Task prompt: Copy out exactly the line that contains "Screen dimensions: 1286x776" and all lines following it to the end of the data.

[Dataset entries]
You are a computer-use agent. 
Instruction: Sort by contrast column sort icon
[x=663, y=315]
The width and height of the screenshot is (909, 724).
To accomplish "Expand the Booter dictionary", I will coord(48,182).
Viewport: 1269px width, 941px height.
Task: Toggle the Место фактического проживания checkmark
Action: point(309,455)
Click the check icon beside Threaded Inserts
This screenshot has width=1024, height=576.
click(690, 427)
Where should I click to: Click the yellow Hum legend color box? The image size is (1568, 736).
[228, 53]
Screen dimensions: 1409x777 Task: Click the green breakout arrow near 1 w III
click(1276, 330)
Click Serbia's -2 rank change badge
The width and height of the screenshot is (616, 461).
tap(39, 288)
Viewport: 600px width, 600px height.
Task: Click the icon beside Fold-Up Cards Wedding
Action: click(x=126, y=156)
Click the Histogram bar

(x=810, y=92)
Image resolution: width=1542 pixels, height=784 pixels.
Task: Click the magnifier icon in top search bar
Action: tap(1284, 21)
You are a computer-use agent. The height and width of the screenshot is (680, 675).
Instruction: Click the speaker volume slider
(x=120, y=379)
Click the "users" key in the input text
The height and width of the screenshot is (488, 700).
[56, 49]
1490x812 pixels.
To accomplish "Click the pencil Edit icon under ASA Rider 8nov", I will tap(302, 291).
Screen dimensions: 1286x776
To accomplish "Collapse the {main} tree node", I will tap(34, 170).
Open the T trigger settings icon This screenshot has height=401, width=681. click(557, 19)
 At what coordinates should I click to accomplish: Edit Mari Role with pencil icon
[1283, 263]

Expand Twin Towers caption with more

Written response:
Screen dimensions: 1286x776
To accomplish "Collapse the {main} tree node", I will tap(34, 170).
Open the T trigger settings icon This screenshot has height=401, width=681. click(557, 19)
 At what coordinates should I click to accomplish: Edit Mari Role with pencil icon
[1283, 263]

Expand Twin Towers caption with more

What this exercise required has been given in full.